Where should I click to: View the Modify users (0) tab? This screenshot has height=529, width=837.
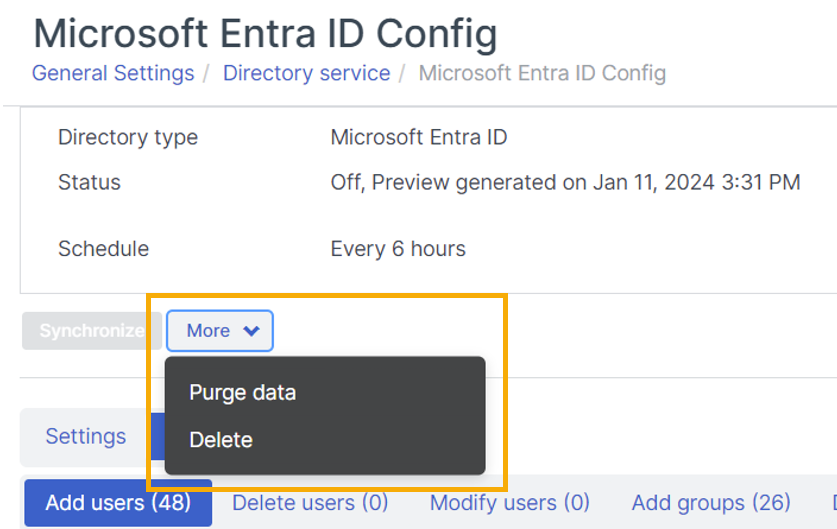click(x=509, y=502)
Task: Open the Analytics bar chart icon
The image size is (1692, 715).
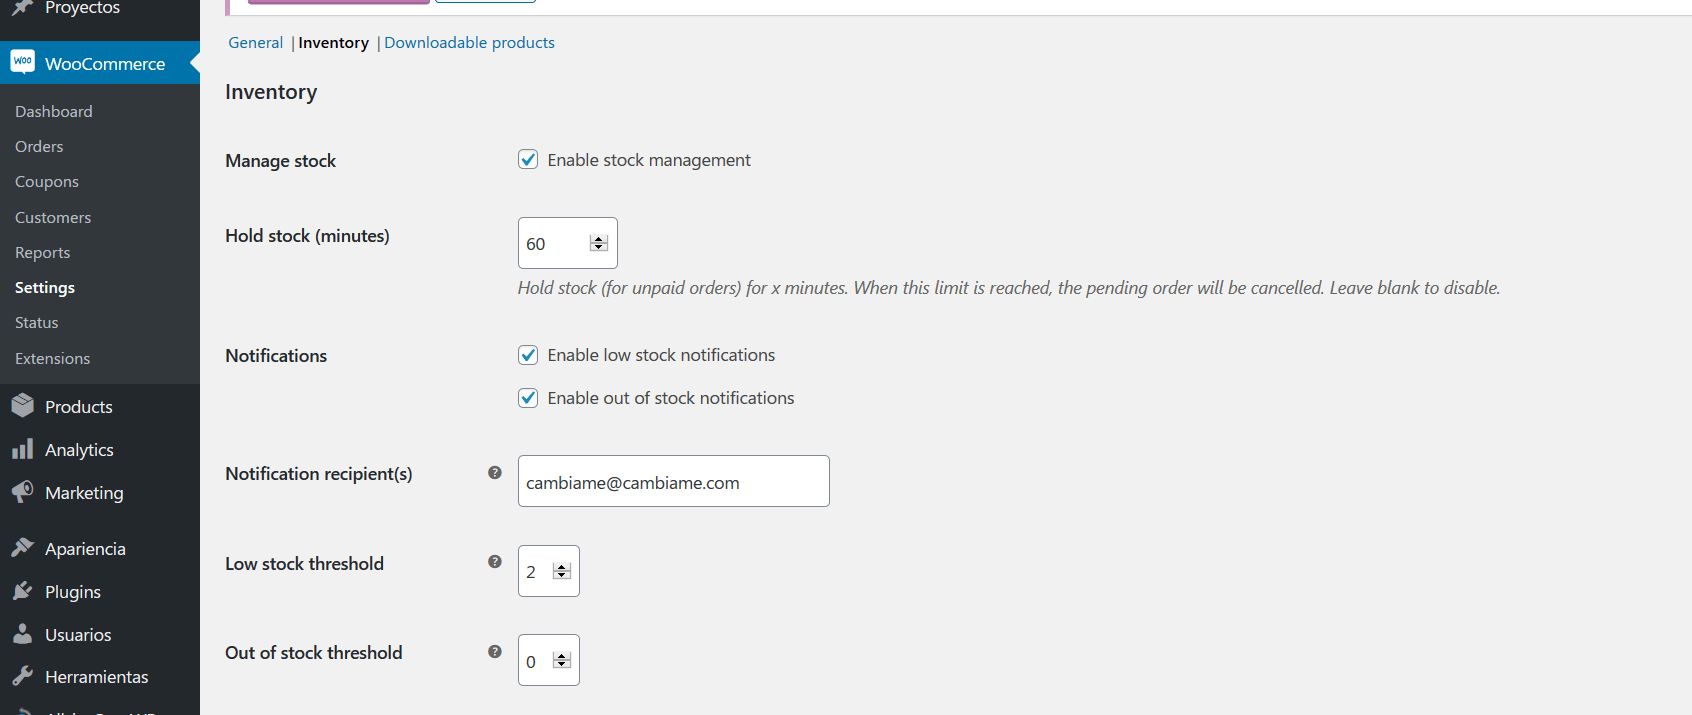Action: 22,449
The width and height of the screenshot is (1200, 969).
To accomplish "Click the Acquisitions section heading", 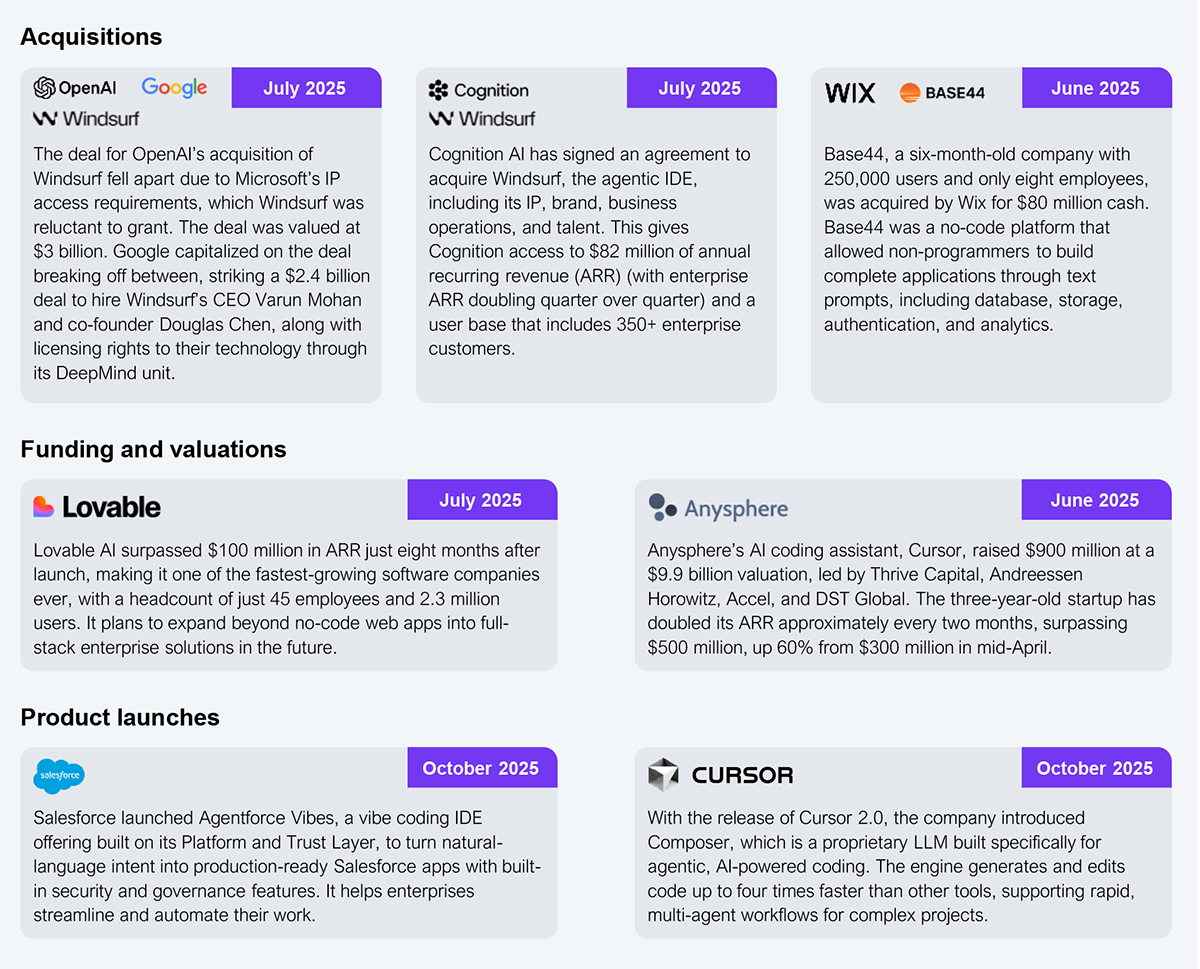I will [91, 37].
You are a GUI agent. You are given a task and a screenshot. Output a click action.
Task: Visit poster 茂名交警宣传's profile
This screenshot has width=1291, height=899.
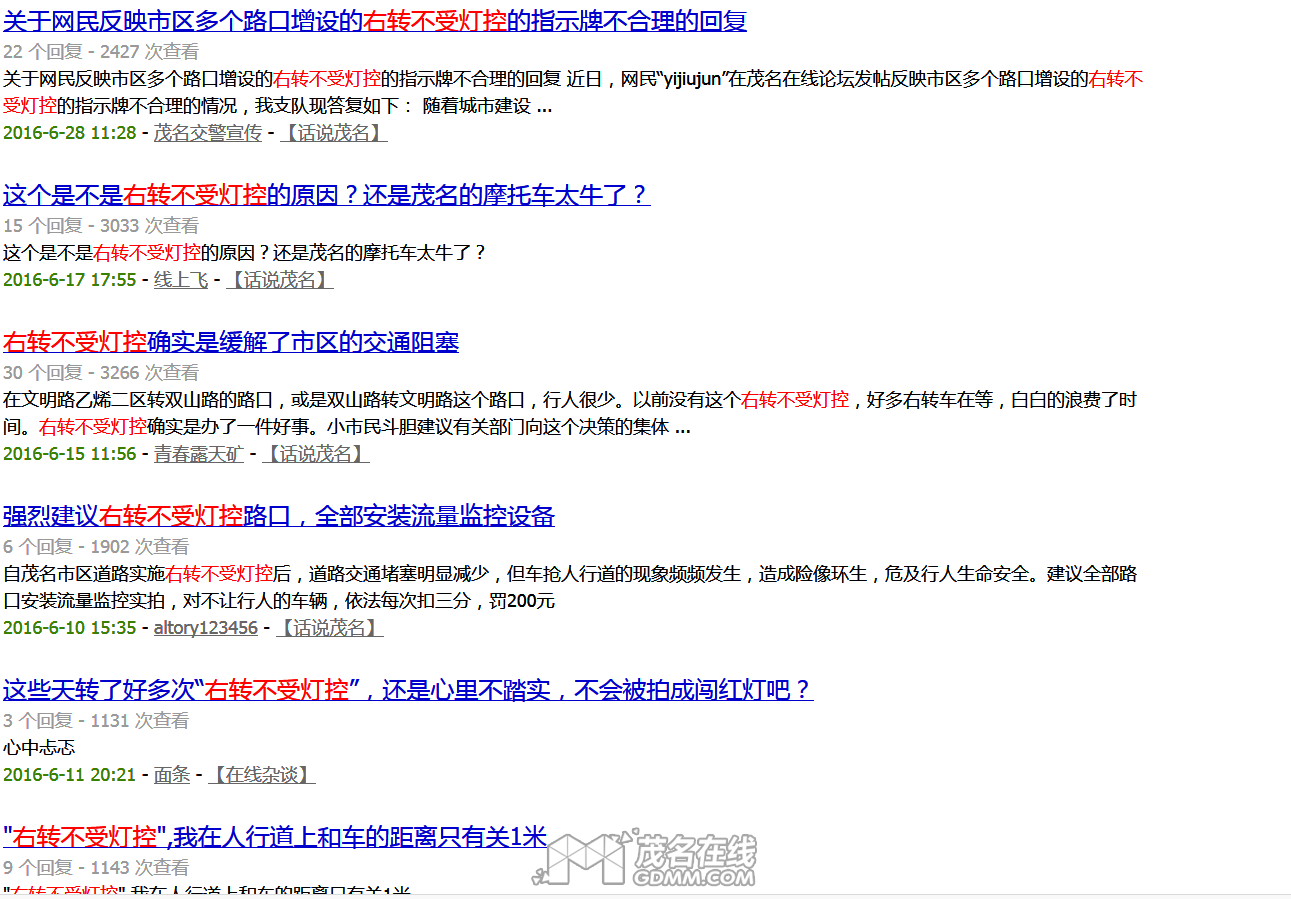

++++++++++++++++++++

▶ **Exercise prompt**
Filter the entries above and reproduce every line that contains the string "This", treating uppercase and lowercase letters as distinct.

▶ **Complete response**
Where should I click to: View the Modify users (0) tab? This screenshot has height=529, width=837.
This screenshot has width=1291, height=899.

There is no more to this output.